■ What you will do:
Can you print the lines below without any changes, starting at the line that contains "Viewport: 2184px width, 546px" and continuing through the last line, with both ends included? Leave the pictures out of your answer.

━━━━━ Task material

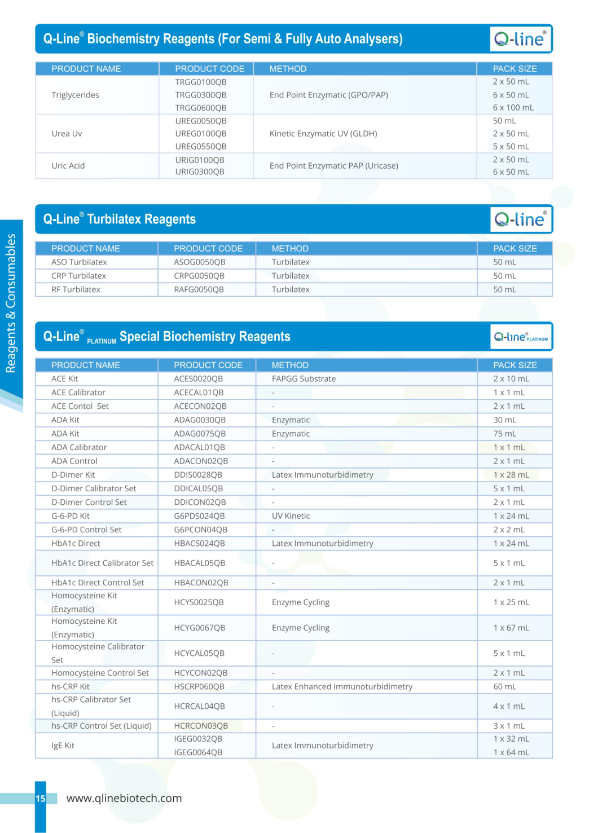
Task: Click the FAPGG Substrate method cell
Action: pyautogui.click(x=304, y=379)
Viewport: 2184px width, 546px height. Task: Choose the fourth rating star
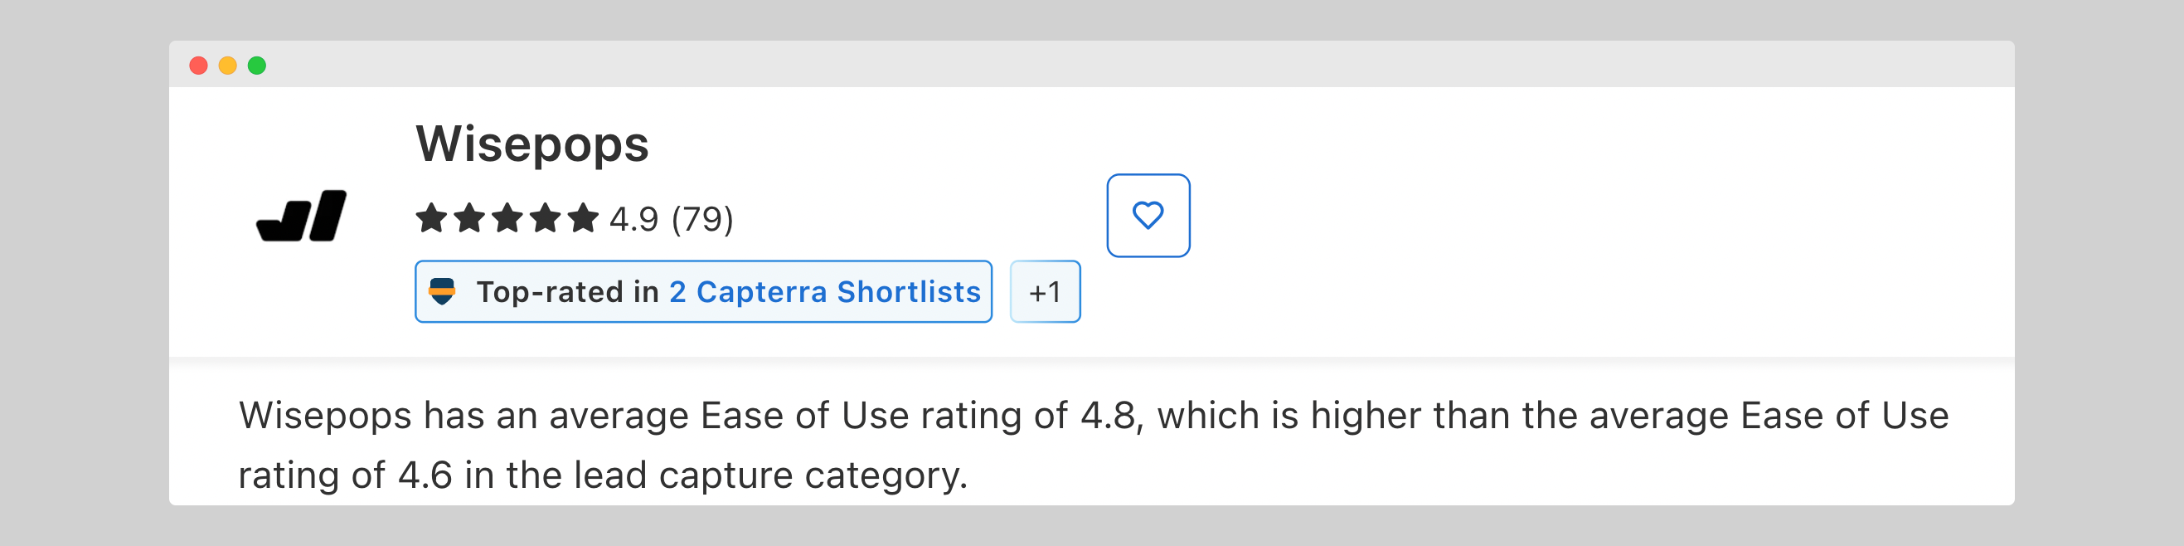click(545, 219)
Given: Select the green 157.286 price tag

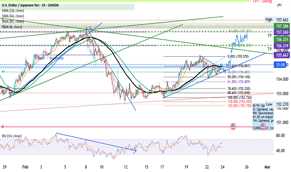Looking at the screenshot, I should click(282, 26).
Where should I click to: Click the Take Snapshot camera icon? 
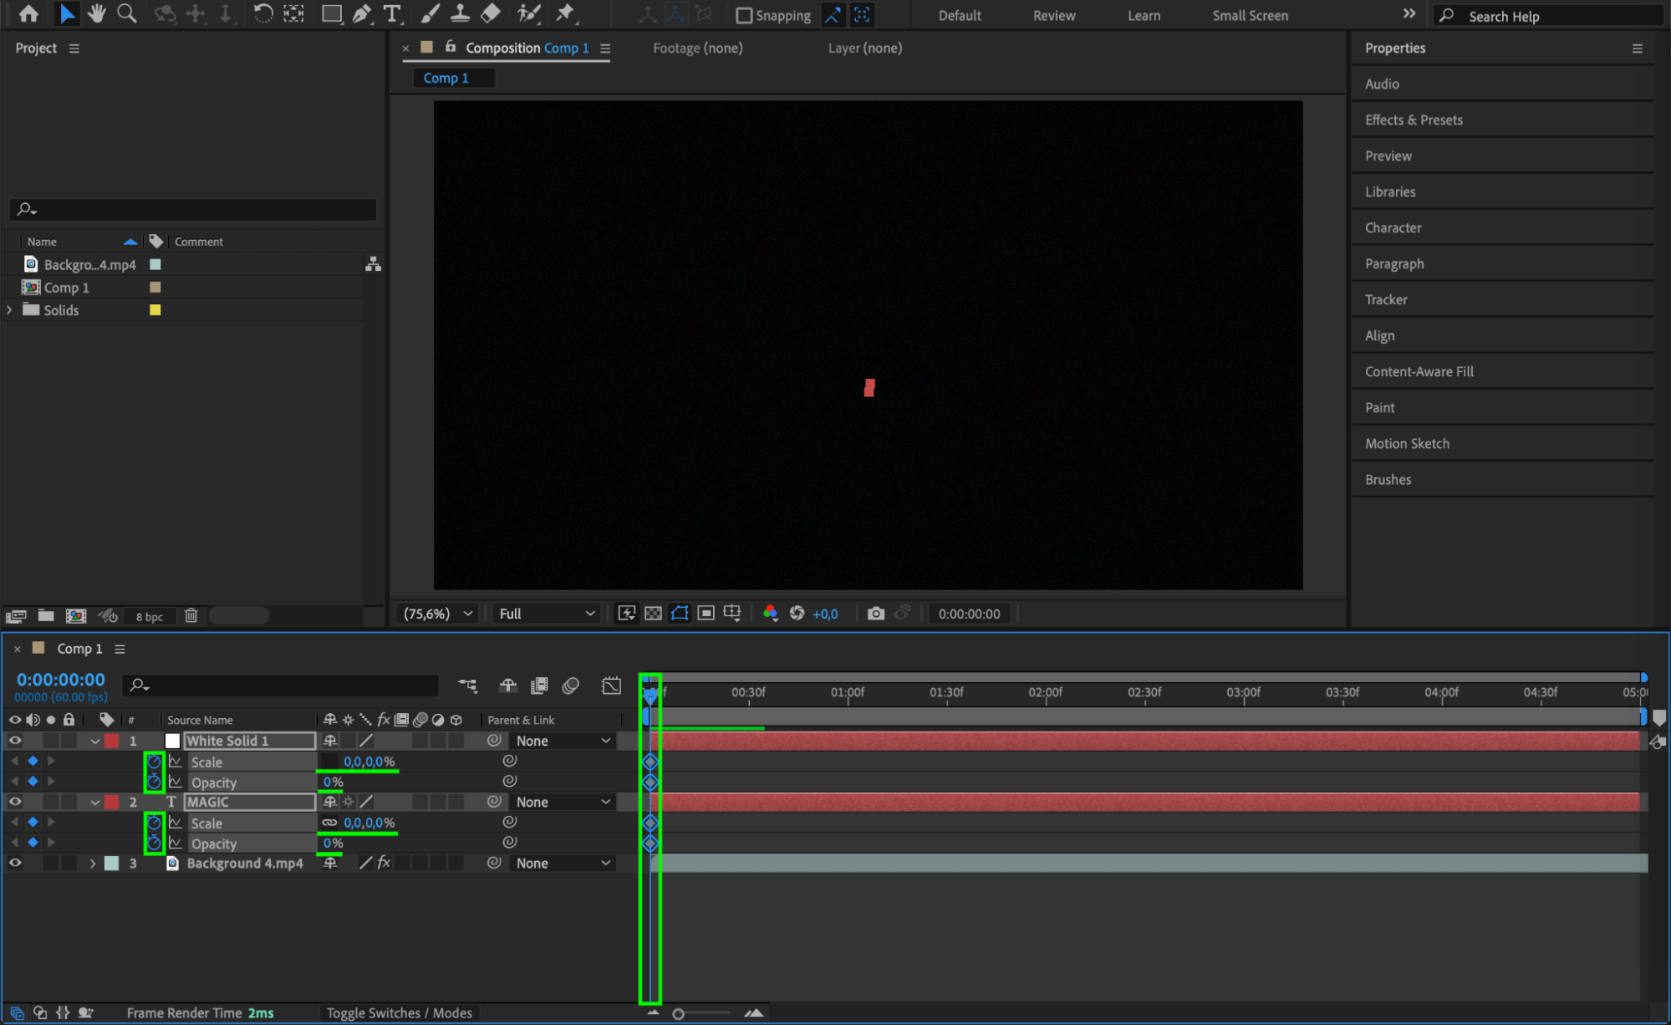(x=875, y=614)
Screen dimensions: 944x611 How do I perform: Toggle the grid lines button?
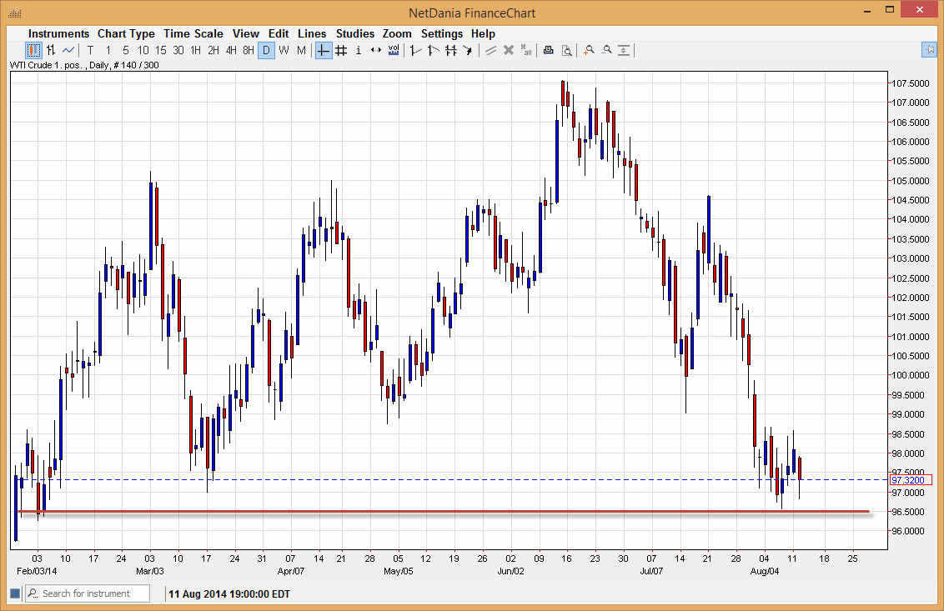tap(340, 50)
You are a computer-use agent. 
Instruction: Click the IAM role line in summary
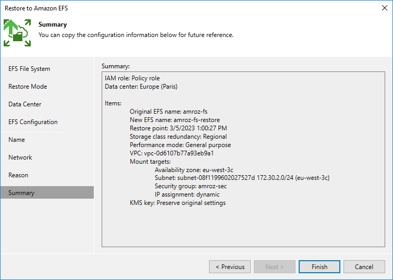(x=132, y=78)
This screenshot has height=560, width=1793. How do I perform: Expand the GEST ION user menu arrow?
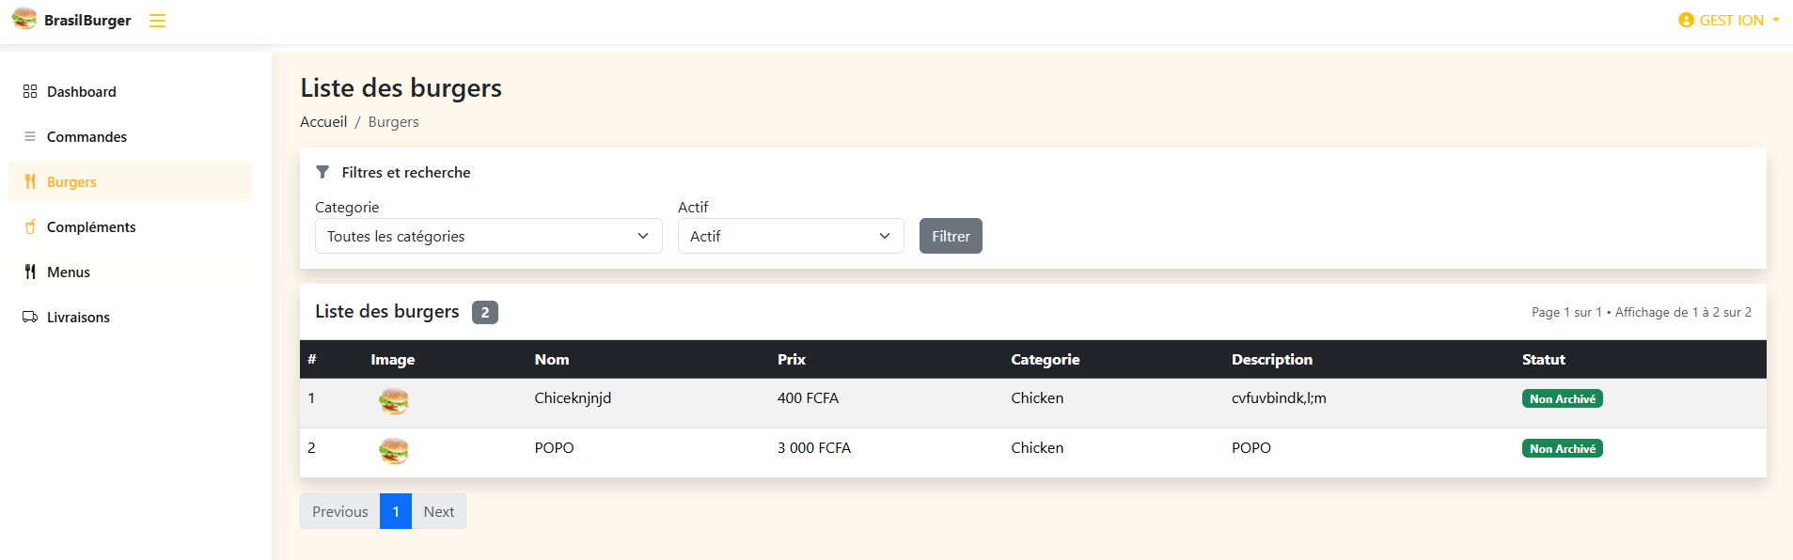click(1776, 20)
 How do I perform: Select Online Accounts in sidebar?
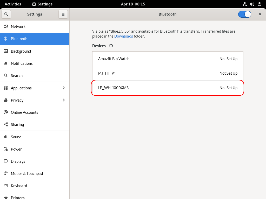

━━━━━━━━━━

■ Complete response:
Viewport: 2184px width, 546px height. Task: Choose the fourth rating star
click(545, 219)
Given: Select the green 157.286 price tag

Looking at the screenshot, I should click(282, 26).
Where should I click to: Click the Take Snapshot camera icon? 
(x=875, y=614)
Screen dimensions: 944x611 How do I perform: Toggle the grid lines button?
tap(340, 50)
You are a computer-use agent. 
Instruction: Click the IAM role line in summary
(x=132, y=78)
This screenshot has height=560, width=1793. How do I perform: Expand the GEST ION user menu arrow?
click(1776, 20)
 How do I perform: Select Online Accounts in sidebar?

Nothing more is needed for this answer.